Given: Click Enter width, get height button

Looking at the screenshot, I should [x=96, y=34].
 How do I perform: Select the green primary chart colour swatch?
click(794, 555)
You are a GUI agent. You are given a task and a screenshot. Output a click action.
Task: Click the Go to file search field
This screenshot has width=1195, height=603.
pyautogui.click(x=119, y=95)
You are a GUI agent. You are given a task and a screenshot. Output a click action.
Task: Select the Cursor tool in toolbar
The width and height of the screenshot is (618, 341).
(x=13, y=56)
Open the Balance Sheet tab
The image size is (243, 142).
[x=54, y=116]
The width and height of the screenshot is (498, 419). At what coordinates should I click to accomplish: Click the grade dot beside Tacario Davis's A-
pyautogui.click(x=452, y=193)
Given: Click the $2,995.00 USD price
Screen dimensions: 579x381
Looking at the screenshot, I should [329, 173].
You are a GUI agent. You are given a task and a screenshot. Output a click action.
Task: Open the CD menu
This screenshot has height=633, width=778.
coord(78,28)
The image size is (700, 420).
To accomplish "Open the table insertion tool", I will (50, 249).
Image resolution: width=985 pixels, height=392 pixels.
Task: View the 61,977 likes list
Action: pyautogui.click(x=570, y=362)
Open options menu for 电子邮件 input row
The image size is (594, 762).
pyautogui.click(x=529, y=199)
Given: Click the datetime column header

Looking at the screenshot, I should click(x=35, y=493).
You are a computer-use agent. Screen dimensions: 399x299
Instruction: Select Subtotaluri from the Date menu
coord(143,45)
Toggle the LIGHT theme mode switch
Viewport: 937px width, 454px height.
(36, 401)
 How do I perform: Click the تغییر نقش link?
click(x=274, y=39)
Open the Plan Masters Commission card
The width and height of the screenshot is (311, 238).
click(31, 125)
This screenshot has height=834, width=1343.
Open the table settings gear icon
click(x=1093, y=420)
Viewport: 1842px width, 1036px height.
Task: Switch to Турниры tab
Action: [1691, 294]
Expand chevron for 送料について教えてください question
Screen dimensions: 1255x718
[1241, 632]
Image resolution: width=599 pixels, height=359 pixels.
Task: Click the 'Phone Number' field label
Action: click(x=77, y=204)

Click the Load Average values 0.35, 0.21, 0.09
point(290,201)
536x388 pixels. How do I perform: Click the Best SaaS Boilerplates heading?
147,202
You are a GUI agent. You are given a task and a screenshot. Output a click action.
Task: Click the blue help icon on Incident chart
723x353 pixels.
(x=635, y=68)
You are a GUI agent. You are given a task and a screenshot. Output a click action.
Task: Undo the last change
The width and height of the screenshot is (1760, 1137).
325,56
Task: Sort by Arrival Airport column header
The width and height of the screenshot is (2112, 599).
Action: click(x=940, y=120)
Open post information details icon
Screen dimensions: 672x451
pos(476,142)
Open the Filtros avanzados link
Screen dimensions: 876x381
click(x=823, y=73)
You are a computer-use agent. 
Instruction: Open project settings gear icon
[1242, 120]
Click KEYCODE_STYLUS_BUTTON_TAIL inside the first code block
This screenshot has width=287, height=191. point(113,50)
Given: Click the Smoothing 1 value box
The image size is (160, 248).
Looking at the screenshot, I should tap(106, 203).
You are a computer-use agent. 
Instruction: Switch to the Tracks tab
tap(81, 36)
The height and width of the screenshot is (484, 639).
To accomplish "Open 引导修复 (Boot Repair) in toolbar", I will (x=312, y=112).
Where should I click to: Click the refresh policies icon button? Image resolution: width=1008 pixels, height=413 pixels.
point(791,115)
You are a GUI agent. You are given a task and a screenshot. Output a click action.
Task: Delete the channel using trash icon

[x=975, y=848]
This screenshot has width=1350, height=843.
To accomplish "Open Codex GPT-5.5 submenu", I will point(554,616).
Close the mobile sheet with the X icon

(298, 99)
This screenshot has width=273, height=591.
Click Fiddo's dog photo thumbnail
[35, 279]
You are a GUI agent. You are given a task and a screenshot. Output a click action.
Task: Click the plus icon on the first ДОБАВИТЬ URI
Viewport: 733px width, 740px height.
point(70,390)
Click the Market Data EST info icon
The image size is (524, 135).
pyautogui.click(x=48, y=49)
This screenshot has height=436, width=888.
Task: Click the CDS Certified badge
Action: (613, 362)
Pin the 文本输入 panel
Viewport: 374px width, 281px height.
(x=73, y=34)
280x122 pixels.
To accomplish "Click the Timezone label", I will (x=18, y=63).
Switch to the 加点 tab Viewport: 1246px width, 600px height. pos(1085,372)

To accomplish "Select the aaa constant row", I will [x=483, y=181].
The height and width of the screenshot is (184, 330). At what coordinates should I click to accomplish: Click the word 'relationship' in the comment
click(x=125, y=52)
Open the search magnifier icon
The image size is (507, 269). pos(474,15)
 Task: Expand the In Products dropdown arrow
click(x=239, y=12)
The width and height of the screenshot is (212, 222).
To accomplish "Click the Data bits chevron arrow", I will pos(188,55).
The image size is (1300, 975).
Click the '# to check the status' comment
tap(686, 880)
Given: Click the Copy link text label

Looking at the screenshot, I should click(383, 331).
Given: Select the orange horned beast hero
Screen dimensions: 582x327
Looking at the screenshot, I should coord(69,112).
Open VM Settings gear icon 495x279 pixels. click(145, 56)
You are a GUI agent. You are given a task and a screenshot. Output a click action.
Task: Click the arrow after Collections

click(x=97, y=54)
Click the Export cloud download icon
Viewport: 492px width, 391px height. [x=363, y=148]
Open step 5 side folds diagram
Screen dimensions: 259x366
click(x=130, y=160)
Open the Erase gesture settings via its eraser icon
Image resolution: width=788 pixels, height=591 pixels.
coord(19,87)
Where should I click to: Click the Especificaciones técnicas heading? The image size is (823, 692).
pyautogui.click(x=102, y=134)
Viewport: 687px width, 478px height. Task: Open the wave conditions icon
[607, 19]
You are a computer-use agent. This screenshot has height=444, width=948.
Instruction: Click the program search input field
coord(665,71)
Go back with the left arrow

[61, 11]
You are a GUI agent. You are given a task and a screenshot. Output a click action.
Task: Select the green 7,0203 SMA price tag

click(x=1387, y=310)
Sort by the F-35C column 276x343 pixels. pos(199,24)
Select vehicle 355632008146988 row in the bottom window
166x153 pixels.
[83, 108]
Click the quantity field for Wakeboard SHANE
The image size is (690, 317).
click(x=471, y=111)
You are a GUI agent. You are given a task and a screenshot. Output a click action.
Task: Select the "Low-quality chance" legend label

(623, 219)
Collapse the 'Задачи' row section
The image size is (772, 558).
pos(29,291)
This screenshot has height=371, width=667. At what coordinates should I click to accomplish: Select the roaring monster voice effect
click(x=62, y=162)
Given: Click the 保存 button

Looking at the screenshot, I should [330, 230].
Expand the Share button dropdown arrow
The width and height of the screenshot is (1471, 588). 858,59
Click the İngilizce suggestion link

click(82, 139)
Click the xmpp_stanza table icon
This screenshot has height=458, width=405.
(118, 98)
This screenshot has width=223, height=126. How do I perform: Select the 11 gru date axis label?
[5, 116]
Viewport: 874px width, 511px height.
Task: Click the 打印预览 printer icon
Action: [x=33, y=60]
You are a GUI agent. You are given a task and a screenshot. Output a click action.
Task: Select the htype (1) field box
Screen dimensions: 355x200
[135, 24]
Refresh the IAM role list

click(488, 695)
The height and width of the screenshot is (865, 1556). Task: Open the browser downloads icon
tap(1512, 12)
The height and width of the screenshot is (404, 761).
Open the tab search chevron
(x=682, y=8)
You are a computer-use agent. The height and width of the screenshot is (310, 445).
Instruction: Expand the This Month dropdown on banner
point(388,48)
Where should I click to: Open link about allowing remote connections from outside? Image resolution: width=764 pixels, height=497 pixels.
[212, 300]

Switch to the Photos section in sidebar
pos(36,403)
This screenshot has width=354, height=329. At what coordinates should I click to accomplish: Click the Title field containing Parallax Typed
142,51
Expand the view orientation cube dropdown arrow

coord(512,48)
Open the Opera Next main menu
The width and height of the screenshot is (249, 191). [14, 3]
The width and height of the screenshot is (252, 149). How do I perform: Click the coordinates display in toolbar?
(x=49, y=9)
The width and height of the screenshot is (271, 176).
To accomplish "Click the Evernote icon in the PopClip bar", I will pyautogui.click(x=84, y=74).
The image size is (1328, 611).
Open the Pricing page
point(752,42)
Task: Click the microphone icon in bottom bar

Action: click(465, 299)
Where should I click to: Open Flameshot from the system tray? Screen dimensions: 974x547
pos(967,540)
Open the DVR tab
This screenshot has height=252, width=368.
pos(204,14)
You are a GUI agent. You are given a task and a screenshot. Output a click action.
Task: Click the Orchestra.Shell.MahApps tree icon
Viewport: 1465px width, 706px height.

+ + + + + + +

#### ASSIGNMENT:
When the word "computer" turns up on a line of the material above, copy that line.

#### EXERCISE RESULT:
You are a computer-use agent. Screen dimensions: 399x299
You are a computer-use agent. 
You are a computer-use agent. 
You are a computer-use agent. This screenshot has height=444, width=948.
You are a computer-use agent. The height and width of the screenshot is (310, 445).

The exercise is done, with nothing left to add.